- **TRECHO PARA LEITURA**:
O jogo de futebol, popular pelada uniformizada, tem todos os ingredientes para se tornar uma batalha campal. Se você disser a um estadunidense convicto que ele não passa de um 'mother fucker', ele ou ela podem lhe dizer impropérios de volta. Mas se você lhes disser que eles são uns 'losers' prepare-se para o bombardeio devastador, para uma invasão bélica com tropas e tudo. O argumento: você usou armas químicas devastadoras contra a nossa arrogância expansionista, imperialista, ainda que jamais encontradas essas armas, anti-esportivas. Se as encontrarmos a forca será o destino de vocês. Um gol quase absoluto. Seu fim, sem a vossa presença. Essa história de julgamento, tribunais internacionais, funcionam para os outros, o tal narcisismo baixo. O velho-oeste impera e pronto. O atacante que batia escanteio e achava que podia chegar a tempo na área de jogo para cabecear, Saddan Hussein, que nos diga. Não pode mais. Nunca mais. E o nunca mais é fundamental pois traduz a irreversibilidade do resultado final, arbitrado pelo fantoche com apito na boca. Fantoche necessário.
Nos jogos profissionais não conseguimos ter o mesmo nível de civilidade que muitas peladas, aquele jogo sério e de brincadeira de todos nós meninos/meninas, no qual quem arbitra são os atores principais do jogo, isto é, os soldados peladeiros.
Certa vez, uma colega me dizia que para alguns estudiosos da obra do vitalista genial, peladeiro alemão, Sr. Nietzsche, esse fato, esse reconhecimento de solidão radical e de que cada um que se vire com todos os outros, exemplificaria um dos seus mais importantes e polêmicos aforismos em que nos diz que Deus está morto. A pensar. Na brincadeira, seríssima, Salvador Dali pintava e bordava: 'Se morreu é porque houve. Então serei católico agora'.

- **TAREFAS A CUMPRIR**:
a) Resuma o trecho em duas frases.
b) Imprima sem alterações a parte do trecho que vai de "Certa vez, uma" até "serei católico agora'.", inclusive.
c) Responda com base no trecho:
(i) Quem arbitra nas peladas?
(ii) Qual aforismo de Nietzsche é mencionado?
(iii) Que frase de Salvador Dali é citada?

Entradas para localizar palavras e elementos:

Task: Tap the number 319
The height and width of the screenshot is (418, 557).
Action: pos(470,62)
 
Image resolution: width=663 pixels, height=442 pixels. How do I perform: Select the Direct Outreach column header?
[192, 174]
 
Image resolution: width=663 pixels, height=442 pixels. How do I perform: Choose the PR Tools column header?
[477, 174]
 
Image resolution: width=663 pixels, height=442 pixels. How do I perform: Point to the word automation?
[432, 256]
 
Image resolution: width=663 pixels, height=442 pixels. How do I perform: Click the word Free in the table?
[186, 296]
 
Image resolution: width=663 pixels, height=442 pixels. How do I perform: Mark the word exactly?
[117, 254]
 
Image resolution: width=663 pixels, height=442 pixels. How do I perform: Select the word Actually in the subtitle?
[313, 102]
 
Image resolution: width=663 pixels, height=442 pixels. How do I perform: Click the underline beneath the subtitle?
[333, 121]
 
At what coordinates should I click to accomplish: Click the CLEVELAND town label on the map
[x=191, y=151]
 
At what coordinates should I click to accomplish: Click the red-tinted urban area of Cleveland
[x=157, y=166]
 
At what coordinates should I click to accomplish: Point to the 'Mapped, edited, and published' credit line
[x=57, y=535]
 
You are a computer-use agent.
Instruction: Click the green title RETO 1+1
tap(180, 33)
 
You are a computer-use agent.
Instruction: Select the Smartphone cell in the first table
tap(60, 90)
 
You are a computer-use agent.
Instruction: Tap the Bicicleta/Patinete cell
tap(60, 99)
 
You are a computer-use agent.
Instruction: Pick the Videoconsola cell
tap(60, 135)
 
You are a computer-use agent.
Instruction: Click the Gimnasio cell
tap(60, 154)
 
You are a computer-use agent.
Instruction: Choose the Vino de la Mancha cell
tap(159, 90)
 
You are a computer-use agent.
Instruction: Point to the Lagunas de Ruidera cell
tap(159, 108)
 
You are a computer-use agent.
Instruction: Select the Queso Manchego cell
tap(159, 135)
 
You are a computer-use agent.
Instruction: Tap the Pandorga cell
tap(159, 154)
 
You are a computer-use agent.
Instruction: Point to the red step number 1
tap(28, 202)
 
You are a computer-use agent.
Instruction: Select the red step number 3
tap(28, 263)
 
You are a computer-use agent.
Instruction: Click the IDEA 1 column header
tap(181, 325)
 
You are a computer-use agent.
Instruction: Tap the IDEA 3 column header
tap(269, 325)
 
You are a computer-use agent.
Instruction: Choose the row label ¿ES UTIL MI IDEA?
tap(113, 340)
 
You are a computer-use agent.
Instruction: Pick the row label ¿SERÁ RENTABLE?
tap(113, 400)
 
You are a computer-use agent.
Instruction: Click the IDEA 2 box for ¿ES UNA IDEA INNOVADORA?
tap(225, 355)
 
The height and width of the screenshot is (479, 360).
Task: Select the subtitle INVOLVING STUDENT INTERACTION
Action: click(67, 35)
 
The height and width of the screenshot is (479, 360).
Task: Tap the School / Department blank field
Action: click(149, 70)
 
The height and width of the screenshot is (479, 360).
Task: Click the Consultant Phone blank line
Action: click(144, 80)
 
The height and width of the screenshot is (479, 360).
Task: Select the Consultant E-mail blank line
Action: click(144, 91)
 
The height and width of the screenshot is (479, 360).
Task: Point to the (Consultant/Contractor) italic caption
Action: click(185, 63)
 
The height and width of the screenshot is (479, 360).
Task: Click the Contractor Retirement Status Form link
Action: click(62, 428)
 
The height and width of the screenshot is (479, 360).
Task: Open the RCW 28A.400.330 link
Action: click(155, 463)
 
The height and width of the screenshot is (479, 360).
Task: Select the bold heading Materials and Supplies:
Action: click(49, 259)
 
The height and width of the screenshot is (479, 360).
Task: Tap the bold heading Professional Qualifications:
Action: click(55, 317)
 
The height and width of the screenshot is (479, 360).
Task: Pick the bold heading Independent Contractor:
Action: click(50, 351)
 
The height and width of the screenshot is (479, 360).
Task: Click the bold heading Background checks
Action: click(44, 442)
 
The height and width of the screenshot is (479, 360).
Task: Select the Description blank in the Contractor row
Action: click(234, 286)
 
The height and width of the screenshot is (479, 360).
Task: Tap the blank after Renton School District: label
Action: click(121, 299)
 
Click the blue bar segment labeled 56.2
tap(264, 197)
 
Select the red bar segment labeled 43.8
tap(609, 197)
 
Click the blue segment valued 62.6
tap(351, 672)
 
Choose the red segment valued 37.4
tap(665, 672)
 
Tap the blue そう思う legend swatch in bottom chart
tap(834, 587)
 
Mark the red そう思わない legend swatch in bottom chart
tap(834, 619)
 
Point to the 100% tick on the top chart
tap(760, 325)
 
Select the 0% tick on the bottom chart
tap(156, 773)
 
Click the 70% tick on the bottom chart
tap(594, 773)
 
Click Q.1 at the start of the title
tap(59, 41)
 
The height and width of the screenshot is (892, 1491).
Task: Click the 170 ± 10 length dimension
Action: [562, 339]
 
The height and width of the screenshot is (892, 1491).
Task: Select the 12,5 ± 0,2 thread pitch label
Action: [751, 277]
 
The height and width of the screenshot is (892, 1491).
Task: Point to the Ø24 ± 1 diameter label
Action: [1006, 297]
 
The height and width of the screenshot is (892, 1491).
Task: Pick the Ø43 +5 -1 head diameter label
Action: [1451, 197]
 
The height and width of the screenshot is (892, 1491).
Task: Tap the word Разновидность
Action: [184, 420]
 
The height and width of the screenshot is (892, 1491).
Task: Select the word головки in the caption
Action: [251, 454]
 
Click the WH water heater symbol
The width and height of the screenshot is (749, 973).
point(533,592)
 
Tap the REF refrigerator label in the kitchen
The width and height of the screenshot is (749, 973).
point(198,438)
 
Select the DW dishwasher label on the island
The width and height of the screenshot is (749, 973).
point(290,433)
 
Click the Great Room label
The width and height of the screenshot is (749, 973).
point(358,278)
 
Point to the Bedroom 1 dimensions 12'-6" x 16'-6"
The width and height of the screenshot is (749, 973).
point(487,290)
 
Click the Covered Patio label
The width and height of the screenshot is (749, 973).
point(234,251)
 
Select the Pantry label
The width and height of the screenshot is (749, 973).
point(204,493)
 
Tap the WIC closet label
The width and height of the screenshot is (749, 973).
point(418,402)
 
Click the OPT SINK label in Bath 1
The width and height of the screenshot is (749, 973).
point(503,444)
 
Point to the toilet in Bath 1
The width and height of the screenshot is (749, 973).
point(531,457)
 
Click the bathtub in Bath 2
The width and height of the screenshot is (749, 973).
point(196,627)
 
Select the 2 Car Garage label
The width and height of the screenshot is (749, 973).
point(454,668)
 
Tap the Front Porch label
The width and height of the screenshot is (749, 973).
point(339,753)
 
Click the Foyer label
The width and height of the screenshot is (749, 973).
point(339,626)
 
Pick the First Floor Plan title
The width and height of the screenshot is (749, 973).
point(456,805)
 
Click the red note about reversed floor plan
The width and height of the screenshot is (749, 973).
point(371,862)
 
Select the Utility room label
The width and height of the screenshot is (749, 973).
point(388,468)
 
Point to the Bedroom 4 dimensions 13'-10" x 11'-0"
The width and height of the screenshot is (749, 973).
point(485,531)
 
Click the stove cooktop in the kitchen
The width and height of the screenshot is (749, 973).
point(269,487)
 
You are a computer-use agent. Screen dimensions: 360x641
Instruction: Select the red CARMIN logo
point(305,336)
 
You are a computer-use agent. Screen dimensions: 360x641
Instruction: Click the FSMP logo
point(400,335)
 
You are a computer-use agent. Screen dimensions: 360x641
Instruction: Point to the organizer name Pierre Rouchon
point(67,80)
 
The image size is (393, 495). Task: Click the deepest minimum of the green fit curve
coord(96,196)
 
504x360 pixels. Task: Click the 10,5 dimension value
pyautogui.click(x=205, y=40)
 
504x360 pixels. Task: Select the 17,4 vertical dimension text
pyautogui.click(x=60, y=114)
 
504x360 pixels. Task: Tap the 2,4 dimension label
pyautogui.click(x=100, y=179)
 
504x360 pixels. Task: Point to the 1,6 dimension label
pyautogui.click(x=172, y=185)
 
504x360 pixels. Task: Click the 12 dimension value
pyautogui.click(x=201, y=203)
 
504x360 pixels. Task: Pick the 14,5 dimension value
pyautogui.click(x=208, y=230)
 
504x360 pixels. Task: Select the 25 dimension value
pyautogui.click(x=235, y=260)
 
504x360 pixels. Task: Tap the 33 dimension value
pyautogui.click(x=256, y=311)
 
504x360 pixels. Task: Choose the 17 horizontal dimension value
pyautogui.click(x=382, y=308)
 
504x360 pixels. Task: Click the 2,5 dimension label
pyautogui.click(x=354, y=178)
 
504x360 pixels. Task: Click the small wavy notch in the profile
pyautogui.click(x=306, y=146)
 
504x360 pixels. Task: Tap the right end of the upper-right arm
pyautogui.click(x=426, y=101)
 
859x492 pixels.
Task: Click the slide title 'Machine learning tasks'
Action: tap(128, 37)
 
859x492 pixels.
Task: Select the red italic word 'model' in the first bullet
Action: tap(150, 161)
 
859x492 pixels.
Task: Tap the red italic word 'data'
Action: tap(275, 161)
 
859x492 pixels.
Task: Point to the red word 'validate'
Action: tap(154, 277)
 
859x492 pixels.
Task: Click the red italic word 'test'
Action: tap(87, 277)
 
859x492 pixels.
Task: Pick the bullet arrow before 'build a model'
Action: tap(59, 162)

- **RESPOSTAS POR TAREFA**:
a) O trecho diz que o jogo de futebol tem todos os ingredientes para virar uma batalha campal e ironiza a reação de estadunidenses convictos a serem chamados de "losers", citando Saddan Hussein, que não pode mais voltar ao jogo. Também afirma que nos jogos profissionais não há a mesma civilidade de muitas peladas, em que os próprios jogadores arbitram, e menciona um aforismo de Nietzsche e uma frase de Salvador Dali.

b)
Certa vez, uma colega me dizia que para alguns estudiosos da obra do vitalista genial, peladeiro alemão, Sr. Nietzsche, esse fato, esse reconhecimento de solidão radical e de que cada um que se vire com todos os outros, exemplificaria um dos seus mais importantes e polêmicos aforismos em que nos diz que Deus está morto. A pensar. Na brincadeira, seríssima, Salvador Dali pintava e bordava: 'Se morreu é porque houve. Então serei católico agora'.

c)
(i) Os atores principais do jogo, isto é, os soldados peladeiros.
(ii) O de que Deus está morto.
(iii) "Se morreu é porque houve. Então serei católico agora."